In game 2 the apparatus consisted of the same reactor that was in the Example 1 has been described, with the exception that the reaction vessel is made of Iron and was connected to a distillation apparatus. In the latter was the 1,2-dichloroethane produced is continuously distilled off from the catalyst and the incident Catalyst concentrate returned to the reaction.

By opening a tap in the connection line between the drain of the reactor and the distillation still was catalyst-containing 1,2-dichloroethane due to the natural gradient in the still. As both the reactor as well as the distillation apparatus under the same vacuum of 500 Torr were standing, the still pot was placed on one opposite by a heating mantle the reactor by 41OC higher temperature, so brought to {1 ° C, the 1,2-dichloroethane to bring to the boil in the bubble. Through an overflow with afterwards With a cooled siphon, the level of the filling level in the bladder was kept constant.

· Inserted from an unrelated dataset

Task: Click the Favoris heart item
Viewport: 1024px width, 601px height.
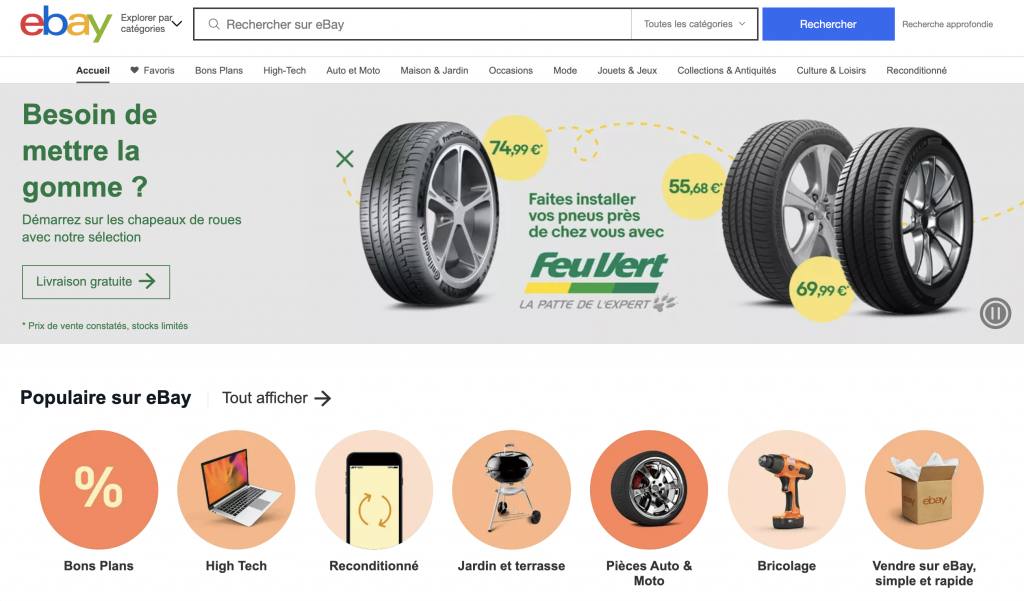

When using 0> 1% by weight of N-methylpyrrolidone, based on the amount used 1,2-dichloroethane, after 40 hours of operation neither soot was deposited nor To observe decomposition phenomena. The distillate consisted of 99.99% 1,2-dichloroethane, contaminated with traces of 1,1,2-trichloroethane. Xthyl chloride was not formed.

In contrast, when ferric chloride was used, there were signs of decomposition to be observed with the deposition of carbon-rich deposits, about 0.2% 1,1,2-trichloroethane and 0.11% by weight of ethyl chloride. similarly good results were also in the chlorination of propylene to 1,2-dichloropropane and of butylene to 1,2-dichlorobutane in the presence of 0.1% hexamethylphosphoric triamide, based on the amount used 1,2-dichloropropane or 1,2-dichlorobutane obtained.

Claims (4)

P a t e n t a n s ~ s r u c h e 1. Verrahren for the production of 1, 2-dichloialkanes due to the addition of chlorine to olefins with 2 to 4 carbon atoms in the liquid phase, d u r c h e k e n n -z e i c h n e t that one is the chlorination in liquid 1,2-dichloroalkane in the presence of hexamethylphosphoric triamide unaXoder Carries out N-methylpyrrolidone as a catalyst, optionally the catalyst solution is circulated with the addition of olefin and chlorine. 2. The method according to claim 1, d a d u r c h g e k e n n -z e i c h n e t that the catalyst in an amount of 0.05 to 0.2 wt.%, Based on the dichloroalkane used, is used. 3. The method according to claim 1 and 2 d a d u r c h g e -k e n n e i c h n e t that the reaction at temperatures from 0 ° C to 80 ° C of the dichloroalkane is carried out. 4. The method according to claim 1 to 5, d a d u @ c h g e -k e n n z e i c h n e t that the reaction is carried out at a pressure of 0.5 to δ ata absolute will.